January 2021 Highlights:

  • Following a strong finish to round out 2020, global equity markets continued their sharp advance throughout most of January as post-pandemic reflationary optimism pervaded investor risk appetite, onnly to pull back sharply at the end of January due to ‘technical’ selling pressures brought on by trade battles between institutional hedge funds and retail investors.
  • Looking beyond the daily headlines dominated by media accounts of retail traders trying to squeeze out institutional hedge funds from their ‘short’ positions, market sentiment turned downbeat as COVID-19 variants continued to spread, even reaching parts of North America. One ongoing concern is that vaccination efforts will not be able to keep up with virus mutations, prolonging the ‘social distancing’ measures that have locked down normal economic activity.
  • After having advanced just over 3% through the third week of January, global stocks (MSCI All-Country World Index) finished down 0.5% for the month. Once again, MSCI Emerging Markets (primarily pan-Asian markets) and MSCI Pacific ex Japan led major regions returning 3.5% and 3.1% for the month followed by MSCI Japan (-1.0%), S&P 500 (-1.0%), and MSCI Europe (-1.4%).
  • The Asia-Pacific region had rallied as high as 10% before sharply pulling back at the end of January following reports of the People’s Bank of China (PBOC) withdrawing liquidity and tightening credit as a means to ‘stabilize’ its financial system from excess speculation. Overnight bank lending rates had sharply risen to pre-pandemic levels before settling down following an end-of-month capital injection by the PBOC.
  • S. small caps continued their strong run from the prior quarter with the S&P 600 Index returning 6.3% versus -1.0% for the S&P 500. S&P Pure Value returned 2.5%, outperforming S&P Pure Growth which dropped -0.6%.  Growth and Value oscillated back-and-forth, a reflection of the tensions between risk-on reflation and risk-off COVID-induced slowdowns.

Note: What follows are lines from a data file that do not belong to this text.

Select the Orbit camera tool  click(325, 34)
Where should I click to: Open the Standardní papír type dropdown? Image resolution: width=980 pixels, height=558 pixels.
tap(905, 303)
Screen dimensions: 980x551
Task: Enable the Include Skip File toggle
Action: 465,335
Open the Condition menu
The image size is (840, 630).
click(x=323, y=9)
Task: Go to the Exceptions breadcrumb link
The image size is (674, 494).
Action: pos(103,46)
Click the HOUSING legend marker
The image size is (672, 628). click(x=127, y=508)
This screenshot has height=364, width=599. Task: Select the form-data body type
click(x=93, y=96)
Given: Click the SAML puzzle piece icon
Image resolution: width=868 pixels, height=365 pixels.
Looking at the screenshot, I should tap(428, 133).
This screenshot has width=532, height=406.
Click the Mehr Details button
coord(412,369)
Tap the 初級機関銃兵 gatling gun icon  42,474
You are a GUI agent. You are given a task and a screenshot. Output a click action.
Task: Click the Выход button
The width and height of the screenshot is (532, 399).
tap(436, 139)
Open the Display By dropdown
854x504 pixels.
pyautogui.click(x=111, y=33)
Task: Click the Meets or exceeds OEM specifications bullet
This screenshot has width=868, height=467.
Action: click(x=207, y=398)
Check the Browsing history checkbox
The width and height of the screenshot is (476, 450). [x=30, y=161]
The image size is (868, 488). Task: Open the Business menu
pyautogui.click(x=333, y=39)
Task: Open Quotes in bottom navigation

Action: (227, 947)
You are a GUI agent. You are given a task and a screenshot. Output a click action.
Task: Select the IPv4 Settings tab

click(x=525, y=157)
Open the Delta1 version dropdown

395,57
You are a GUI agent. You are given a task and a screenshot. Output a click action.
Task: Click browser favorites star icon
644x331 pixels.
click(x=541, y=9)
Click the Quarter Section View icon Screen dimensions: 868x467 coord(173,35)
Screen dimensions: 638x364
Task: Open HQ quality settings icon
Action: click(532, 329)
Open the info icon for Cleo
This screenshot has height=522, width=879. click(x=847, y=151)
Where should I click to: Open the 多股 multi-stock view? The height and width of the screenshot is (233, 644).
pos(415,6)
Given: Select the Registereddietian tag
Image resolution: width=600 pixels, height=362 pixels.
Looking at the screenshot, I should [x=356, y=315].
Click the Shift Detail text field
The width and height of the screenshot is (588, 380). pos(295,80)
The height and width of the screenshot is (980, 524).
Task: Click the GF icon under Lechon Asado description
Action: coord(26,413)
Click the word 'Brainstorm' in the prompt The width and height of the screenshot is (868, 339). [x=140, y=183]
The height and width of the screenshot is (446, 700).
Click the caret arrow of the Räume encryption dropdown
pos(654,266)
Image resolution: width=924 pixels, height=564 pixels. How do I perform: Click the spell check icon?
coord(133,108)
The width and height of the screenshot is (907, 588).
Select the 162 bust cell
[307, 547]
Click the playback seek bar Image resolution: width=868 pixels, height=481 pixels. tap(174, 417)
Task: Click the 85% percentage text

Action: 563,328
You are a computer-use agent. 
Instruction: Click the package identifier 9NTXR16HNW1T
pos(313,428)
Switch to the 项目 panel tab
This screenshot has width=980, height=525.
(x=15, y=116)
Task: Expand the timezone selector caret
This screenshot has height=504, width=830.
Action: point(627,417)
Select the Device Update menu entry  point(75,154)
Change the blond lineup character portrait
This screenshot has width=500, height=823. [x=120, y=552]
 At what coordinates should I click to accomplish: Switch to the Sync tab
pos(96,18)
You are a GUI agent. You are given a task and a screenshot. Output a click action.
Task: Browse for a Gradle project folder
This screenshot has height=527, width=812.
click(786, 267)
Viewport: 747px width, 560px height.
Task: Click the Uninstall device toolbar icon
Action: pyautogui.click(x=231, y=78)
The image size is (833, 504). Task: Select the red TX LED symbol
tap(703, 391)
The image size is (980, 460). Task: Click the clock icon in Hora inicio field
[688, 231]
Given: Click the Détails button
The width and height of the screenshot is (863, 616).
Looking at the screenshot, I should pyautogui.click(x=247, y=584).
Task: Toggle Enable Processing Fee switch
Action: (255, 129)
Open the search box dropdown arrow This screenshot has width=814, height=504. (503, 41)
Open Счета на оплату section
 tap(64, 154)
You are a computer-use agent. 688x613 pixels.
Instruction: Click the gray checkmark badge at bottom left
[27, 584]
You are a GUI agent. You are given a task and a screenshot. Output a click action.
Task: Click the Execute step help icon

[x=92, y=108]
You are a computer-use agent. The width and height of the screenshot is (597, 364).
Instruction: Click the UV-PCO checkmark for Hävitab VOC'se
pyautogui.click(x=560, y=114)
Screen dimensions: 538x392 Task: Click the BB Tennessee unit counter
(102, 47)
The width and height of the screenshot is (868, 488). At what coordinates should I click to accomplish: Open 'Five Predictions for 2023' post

  • Energy was the top performing sector in January benefitting from rising oil prices. Healthcare, Real Estate and Consumer Discretionary were the only positive returning sectors.  Consumer Staples, Industrials, and Materials were the bottom performing sectors.
  • Among risk factors, ‘Momentum’ was the only factor to generate a positive return (+1.7%) for the month partly driven by strong 4Q earnings releases from consumer technology companies, although the factor return had been as high as 6% before pulling back at the end of the month.
  • Investment grade fixed income posted a moderate loss for the month as interest rates rose in reaction to the Democratic Party gaining control of the Senate following the Georgia Senate run-off. The Bloomberg/Barclays US Aggregate Bond Index dropped 0.7% as investment grade credit spreads widened for the first time since the November election.
  • However, U.S. high yield continued to enjoy moderate gains as high yield spreads broke through 3% for the first time since the pandemic before rising slightly through the end of the month. The Bloomberg Barclays US High Yield Index returned 0.3%.
  • Foreign currency denominated debt (both developed and emerging markets) came under pressure due to rising interest rates as well as the U.S. dollar rebounding off its lows versus major currencies.
  • Within equity alternatives, Commodities posted another strong month with the S&P GSCI Commodities Index returning 4.9% on the strength of oil, industrial metals, and agricultural prices. Precious Metals and REITs both sold off at the beginning of the month (the antithesis of the reflationary trade) only to partly recover the remainder of the month.  Dow Jones REIT Index ended marginally down for the month (-0.1%) while S&P GSCI Precious Metals finished down 2.1%.